:: DIRECTIVE 1 ::
From the post below on the "Meeting Life's Challenges" talk, list every relation named as someone loved ones bid farewell to.
:: DIRECTIVE 2 ::
In the post below on the "Meeting Life's Challenges" talk, explain why the Prophet Joseph Smith could bear eloquent testimony of the Son of God.

:: DOCUMENT EXTRACT ::

=== Section Start ===

Meeting Life's Challenges



Good Morning, Good Afternoon, Good Evening,
this post should take approximately five minutes to read from start to finish.

This post focuses on a October 1993 General Conference talk, and it is called "Meeting Life's Challenges" by Thomas S. Monson. I would like to share with you some highlights while I was reading the talk, and I hope you
will be able to learn something new while you are reading this post.

Brother Monson mentioned the following; 
"... Illness is not the only culprit that intrudes and alters our lives. In our hectic and fast-moving world, accidents can in an instant inflict pain, destroy happiness, and curtail our future. ... At times illness and accident take the lives of those whom they strike. Place and station, age and whereabouts make no difference. Death comes to the aged as they walk on faltering feet. Its summons is heard by those who have scarcely reached midway in life’s journey, and often it hushes the laughter of little children.

Throughout the world there is enacted daily the sorrowful scene of loved ones mourning as they bid farewell to a son, a daughter, a brother, a sister, a mother, a father, or a cherished friend. ... the Prophet Joseph Smith bore eloquent testimony of the Son of God, for he saw Him and heard the Father introduced him: “This is My Beloved Son. Hear Him!” As we ponder the events that can befall all of us - even sickness, accident, death, and a host of lesser challenges, we can say, with Job of old, “Man is born unto trouble.”

=== Section End ===

:: DATA EXCERPT ::
=== Section Start ===

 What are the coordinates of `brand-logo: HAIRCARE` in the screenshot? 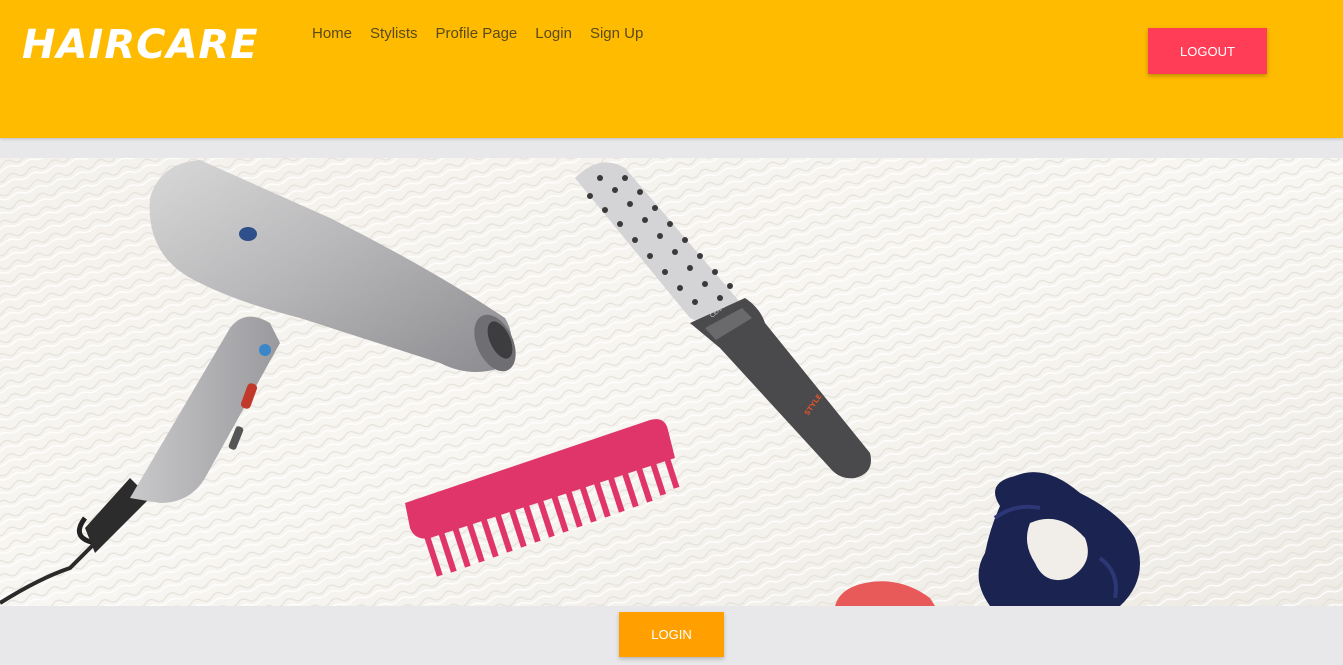 It's located at (140, 45).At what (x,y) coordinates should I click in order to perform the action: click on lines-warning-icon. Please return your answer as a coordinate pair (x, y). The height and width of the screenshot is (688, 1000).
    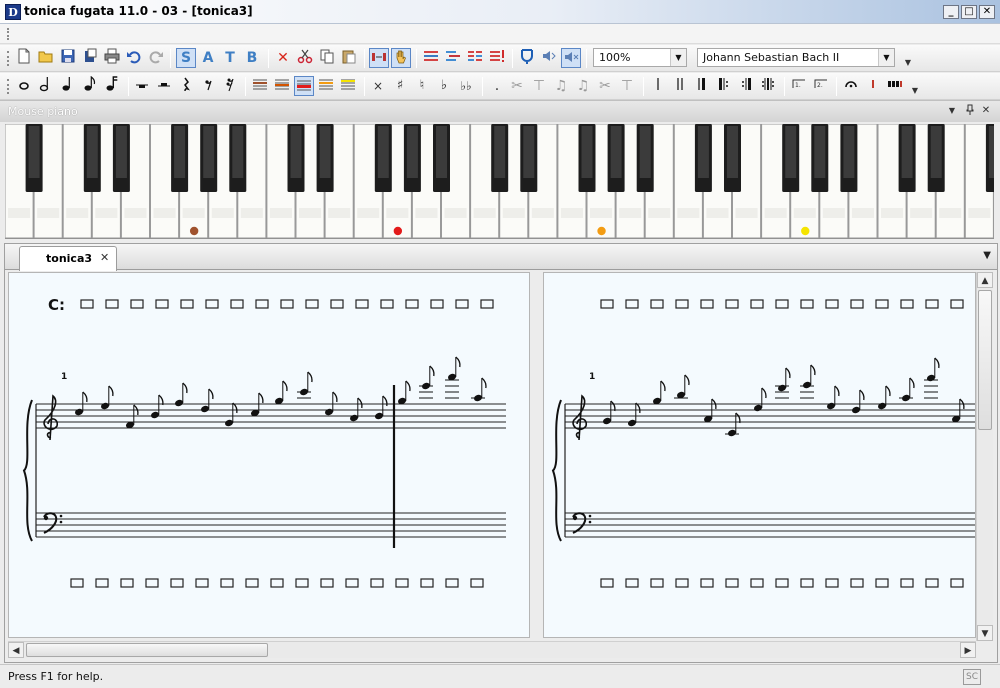
    Looking at the image, I should click on (497, 58).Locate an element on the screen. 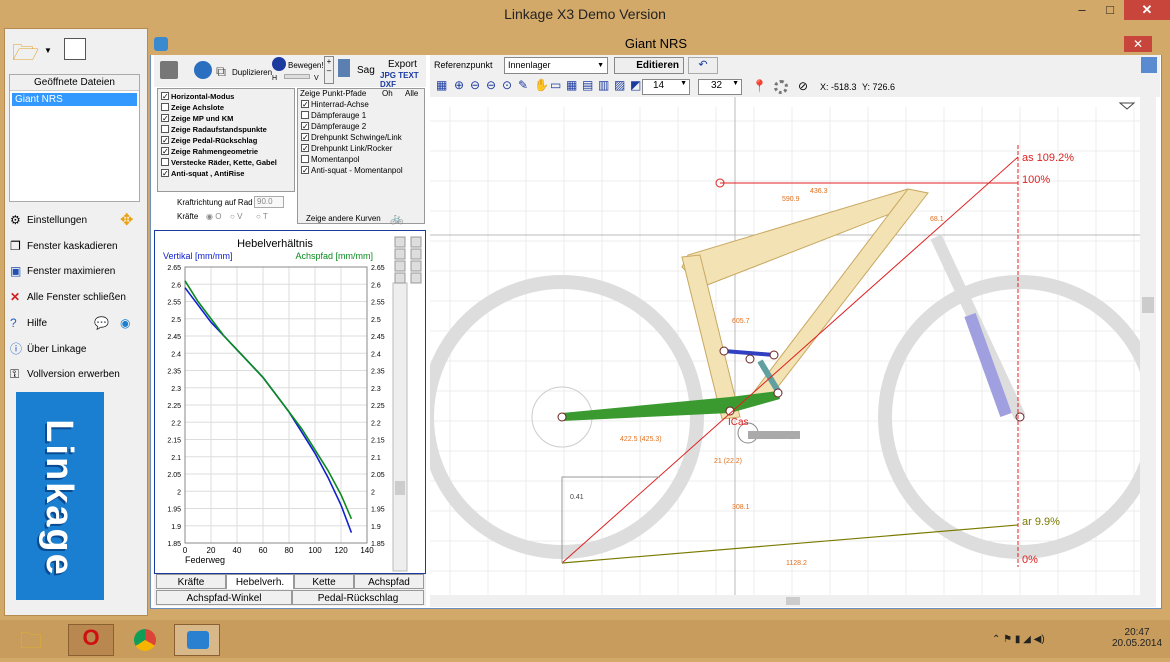 This screenshot has height=662, width=1170. child-close-button: ✕ is located at coordinates (1138, 44).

=== Section End ===

:: WRITTEN RESPONSE 1 ::
- a son
- a daughter
- a brother
- a sister
- a mother
- a father
- a cherished friend

:: WRITTEN RESPONSE 2 ::
He could bear that testimony because he saw the Son of God. He also heard the Father introduce him with the words "This is My Beloved Son. Hear Him!"